What the task requires.
Only one portion of the data is to be written out: from the line bearing "[ورود به حساب کاربری] (39, 37)" through the line bearing "Intended for U.S.". Write it exactly as it appears.

Collected data entries
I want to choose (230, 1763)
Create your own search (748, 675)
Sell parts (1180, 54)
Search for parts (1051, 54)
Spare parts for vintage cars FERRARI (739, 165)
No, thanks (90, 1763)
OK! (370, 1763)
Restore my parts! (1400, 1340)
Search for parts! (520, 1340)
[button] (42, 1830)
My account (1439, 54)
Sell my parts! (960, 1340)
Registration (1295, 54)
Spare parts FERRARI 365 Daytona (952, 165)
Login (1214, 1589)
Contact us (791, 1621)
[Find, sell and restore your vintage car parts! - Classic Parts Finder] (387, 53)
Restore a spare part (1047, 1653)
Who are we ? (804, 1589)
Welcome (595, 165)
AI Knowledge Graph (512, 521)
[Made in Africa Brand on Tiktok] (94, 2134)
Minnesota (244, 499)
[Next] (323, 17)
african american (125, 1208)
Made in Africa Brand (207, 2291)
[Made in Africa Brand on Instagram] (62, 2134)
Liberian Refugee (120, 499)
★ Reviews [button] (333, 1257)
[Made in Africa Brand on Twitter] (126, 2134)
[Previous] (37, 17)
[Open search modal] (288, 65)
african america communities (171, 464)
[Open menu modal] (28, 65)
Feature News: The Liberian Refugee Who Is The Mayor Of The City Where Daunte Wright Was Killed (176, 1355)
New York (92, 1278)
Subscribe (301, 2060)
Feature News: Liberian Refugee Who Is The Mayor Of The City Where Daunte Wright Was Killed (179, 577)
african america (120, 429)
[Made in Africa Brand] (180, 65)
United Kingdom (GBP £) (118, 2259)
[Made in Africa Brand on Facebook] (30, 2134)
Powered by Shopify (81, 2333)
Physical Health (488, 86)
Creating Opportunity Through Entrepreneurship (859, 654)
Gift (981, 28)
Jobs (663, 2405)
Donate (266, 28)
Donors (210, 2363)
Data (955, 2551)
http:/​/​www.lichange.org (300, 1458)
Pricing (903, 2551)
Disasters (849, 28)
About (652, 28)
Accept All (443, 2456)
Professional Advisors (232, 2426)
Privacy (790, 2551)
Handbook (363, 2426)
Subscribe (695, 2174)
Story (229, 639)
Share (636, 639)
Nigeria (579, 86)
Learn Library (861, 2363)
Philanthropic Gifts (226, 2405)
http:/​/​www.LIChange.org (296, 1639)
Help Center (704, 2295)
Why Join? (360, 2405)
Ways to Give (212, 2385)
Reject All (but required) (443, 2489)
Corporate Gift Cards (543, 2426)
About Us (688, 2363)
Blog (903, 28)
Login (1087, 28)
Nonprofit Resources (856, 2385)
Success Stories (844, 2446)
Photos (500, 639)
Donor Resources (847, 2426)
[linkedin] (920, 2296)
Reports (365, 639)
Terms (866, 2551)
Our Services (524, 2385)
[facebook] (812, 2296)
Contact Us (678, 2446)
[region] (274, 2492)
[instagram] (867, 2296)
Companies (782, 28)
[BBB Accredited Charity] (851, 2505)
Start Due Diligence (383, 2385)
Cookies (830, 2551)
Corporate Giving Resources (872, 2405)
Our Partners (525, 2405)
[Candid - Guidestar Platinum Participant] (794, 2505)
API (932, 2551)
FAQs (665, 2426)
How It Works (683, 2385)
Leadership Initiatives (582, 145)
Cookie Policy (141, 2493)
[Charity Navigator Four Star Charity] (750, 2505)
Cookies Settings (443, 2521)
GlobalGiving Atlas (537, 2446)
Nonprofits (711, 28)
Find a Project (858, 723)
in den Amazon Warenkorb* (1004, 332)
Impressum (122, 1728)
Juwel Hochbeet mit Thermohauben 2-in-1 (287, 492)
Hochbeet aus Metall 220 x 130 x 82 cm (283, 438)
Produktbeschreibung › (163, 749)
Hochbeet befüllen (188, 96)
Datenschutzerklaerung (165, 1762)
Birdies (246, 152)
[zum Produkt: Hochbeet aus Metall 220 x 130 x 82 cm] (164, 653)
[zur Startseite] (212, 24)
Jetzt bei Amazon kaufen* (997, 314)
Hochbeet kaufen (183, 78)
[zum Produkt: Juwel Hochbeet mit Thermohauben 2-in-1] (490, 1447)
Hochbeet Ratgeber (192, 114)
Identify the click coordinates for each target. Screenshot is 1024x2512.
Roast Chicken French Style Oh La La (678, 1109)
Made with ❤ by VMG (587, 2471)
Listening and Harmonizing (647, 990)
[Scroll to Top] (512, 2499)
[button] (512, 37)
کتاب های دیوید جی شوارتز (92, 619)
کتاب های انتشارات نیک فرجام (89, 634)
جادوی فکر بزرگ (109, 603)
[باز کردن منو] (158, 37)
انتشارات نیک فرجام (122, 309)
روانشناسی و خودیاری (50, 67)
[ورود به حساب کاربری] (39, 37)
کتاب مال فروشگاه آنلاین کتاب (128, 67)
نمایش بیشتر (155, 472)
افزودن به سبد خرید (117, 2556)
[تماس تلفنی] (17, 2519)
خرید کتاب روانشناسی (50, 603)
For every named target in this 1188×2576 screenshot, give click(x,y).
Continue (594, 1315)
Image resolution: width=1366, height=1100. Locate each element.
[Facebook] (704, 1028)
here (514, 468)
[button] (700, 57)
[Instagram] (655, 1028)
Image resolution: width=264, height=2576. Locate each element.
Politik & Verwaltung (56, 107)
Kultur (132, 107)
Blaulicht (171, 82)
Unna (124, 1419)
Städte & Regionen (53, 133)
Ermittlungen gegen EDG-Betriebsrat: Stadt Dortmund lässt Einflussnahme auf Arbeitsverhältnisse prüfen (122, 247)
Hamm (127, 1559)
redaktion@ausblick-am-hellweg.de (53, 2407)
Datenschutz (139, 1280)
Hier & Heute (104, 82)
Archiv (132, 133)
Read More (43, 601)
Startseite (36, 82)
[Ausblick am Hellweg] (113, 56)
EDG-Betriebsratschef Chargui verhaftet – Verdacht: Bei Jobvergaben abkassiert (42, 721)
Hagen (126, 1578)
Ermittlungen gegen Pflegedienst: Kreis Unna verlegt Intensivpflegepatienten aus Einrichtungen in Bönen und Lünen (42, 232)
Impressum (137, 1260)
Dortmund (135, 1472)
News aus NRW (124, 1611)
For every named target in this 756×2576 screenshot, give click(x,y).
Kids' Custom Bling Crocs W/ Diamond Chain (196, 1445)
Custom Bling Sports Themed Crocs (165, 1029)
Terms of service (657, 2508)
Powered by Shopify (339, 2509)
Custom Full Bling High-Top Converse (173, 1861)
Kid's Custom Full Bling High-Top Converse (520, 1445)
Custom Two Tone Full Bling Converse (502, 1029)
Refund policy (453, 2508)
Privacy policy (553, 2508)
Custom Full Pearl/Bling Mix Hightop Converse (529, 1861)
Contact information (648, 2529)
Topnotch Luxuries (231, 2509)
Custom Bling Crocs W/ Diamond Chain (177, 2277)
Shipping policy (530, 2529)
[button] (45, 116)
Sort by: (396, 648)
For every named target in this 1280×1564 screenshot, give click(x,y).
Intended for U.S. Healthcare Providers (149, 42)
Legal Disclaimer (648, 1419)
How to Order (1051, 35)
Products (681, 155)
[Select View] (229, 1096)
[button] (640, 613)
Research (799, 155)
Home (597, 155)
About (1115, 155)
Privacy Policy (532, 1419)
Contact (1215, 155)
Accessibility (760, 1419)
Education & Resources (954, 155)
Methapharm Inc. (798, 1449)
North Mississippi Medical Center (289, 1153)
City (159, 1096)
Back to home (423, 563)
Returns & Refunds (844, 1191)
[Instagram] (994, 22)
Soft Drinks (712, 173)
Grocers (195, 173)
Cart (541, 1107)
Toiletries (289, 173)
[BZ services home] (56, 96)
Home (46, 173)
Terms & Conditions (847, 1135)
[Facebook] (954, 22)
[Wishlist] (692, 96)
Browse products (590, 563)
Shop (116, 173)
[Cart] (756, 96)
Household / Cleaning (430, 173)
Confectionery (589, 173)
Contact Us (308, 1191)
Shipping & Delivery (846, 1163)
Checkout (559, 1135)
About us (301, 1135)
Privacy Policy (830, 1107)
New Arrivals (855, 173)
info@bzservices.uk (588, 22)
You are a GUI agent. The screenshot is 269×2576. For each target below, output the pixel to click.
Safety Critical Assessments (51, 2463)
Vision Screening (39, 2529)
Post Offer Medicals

Written response.
[ورود به حساب کاربری] (39, 37)
کتاب مال فروشگاه آنلاین کتاب (128, 67)
نمایش بیشتر (155, 472)
افزودن به سبد خرید (117, 2556)
[تماس تلفنی] (17, 2519)
خرید کتاب روانشناسی (50, 603)
For every named target in this 1188×2576 screenshot, give click(x,y).
Continue (594, 1315)
Image resolution: width=1366, height=1100. Locate each element.
[Facebook] (704, 1028)
here (514, 468)
[button] (700, 57)
[Instagram] (655, 1028)
Image resolution: width=264, height=2576. Locate each element.
Politik & Verwaltung (56, 107)
Kultur (132, 107)
Blaulicht (171, 82)
Unna (124, 1419)
Städte & Regionen (53, 133)
Ermittlungen gegen EDG-Betriebsrat: Stadt Dortmund lässt Einflussnahme auf Arbeitsverhältnisse prüfen (122, 247)
Hamm (127, 1559)
redaktion@ausblick-am-hellweg.de (53, 2407)
Datenschutz (139, 1280)
Hier & Heute (104, 82)
Archiv (132, 133)
Read More (43, 601)
Startseite (36, 82)
[Ausblick am Hellweg] (113, 56)
EDG-Betriebsratschef Chargui verhaftet – Verdacht: Bei Jobvergaben abkassiert (42, 721)
Hagen (126, 1578)
Ermittlungen gegen Pflegedienst: Kreis Unna verlegt Intensivpflegepatienten aus Einrichtungen in Bönen und Lünen (42, 232)
Impressum (137, 1260)
Dortmund (135, 1472)
News aus NRW (124, 1611)
For every named target in this 756×2576 screenshot, give click(x,y).
Kids' Custom Bling Crocs W/ Diamond Chain (196, 1445)
Custom Bling Sports Themed Crocs (165, 1029)
Terms of service (657, 2508)
Powered by Shopify (339, 2509)
Custom Full Bling High-Top Converse (173, 1861)
Kid's Custom Full Bling High-Top Converse (520, 1445)
Custom Two Tone Full Bling Converse (502, 1029)
Refund policy (453, 2508)
Privacy policy (553, 2508)
Custom Full Pearl/Bling Mix Hightop Converse (529, 1861)
Contact information (648, 2529)
Topnotch Luxuries (231, 2509)
Custom Bling Crocs W/ Diamond Chain (177, 2277)
Shipping policy (530, 2529)
[button] (45, 116)
Sort by: (396, 648)
For every named target in this 1280×1564 screenshot, give click(x,y).
Intended for U.S. Healthcare Providers (149, 42)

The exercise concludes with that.